To conduct an effective reflection we need to comb through everything we’ve done and capture the insights in one place. Like creating a Spotify Wrapped for every area of our lives.
The best way to take a trip down memory lane is to leverage all of the digital tools we use on a day-to-day basis. Review every week of our calendar. Reread all of our journal entries. Scroll through all of our social media accounts. Look at all of our photos.

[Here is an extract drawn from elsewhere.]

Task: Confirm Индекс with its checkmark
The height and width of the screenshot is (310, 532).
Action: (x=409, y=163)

Scroll through old texts.
Using a journal, notebook, or computer we can capture all of the most important things that happened in the last year both good and bad.
As we move through the year, we start to notice which events, people, and responsibilities we loved and want to do more of and which ones we did not enjoy and want to avoid in the future.

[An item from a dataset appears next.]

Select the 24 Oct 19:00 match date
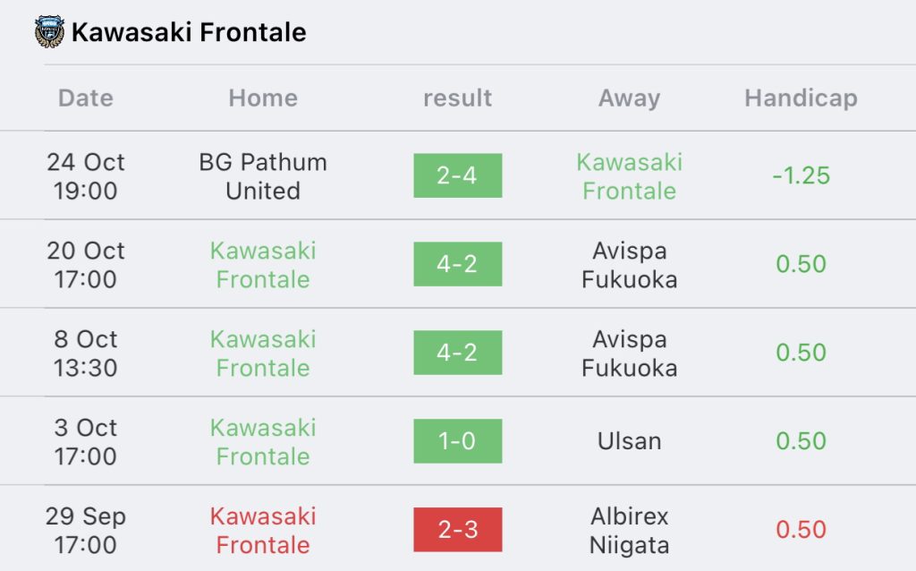This screenshot has height=571, width=916. point(86,176)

Reflection like this provides an understanding of ourselves and roots us in reality which provides the foundation we need to begin planning.
Once we have an understanding of what we want to avoid and what we want to achieve in the upcoming year we can begin creating a plan.
Creating an effective plan starts with connecting where we are today with where we want to be in the future.
The same way anyone over 40 can tell you every highway, landmark, and turn when giving directions, we need to create the same level of clarity when creating our plan for the year.
To create this clarity we need to ask ourselves two questions five times.
First, we ask ourselves what we’re pursuing, and second, what we need to do to get there.
The first time we ask these two questions should be on an annual scale so we can understand the big picture of where we are today and what we need to do to accomplish our goals by the end of the year.
With an understanding of the big picture, we can ask ourselves the same questions 4 more times drilling down the time frame from annual to quarterly, then monthly, weekly, and daily.
What we need to do on a daily basis helps us reach where we need to be on a weekly basis and what we need to do on a weekly basis helps us reach where we need to be on a monthly basis, so on and so forth.
Breaking down ambitious plans into bite-sized chunks forces us to make incremental progress throughout the year and shows us what is truly required to accomplish what we are setting out to do.
While creating a plan this way is incredibly helpful, executing the plan is much more difficult than creating it. To help us take daily action consistently, we can anchor our plan to one pursuit.
An Anchor Pursuit is one habit or goal that serves as the skeletal system for everything else that we do.
It’s one thing we can commit to that will make everything else easier.
It’s something that we will do no matter what. It makes us feel good and moves us forward.
It gives us the energy and motivation to take action on everything else that we want to achieve.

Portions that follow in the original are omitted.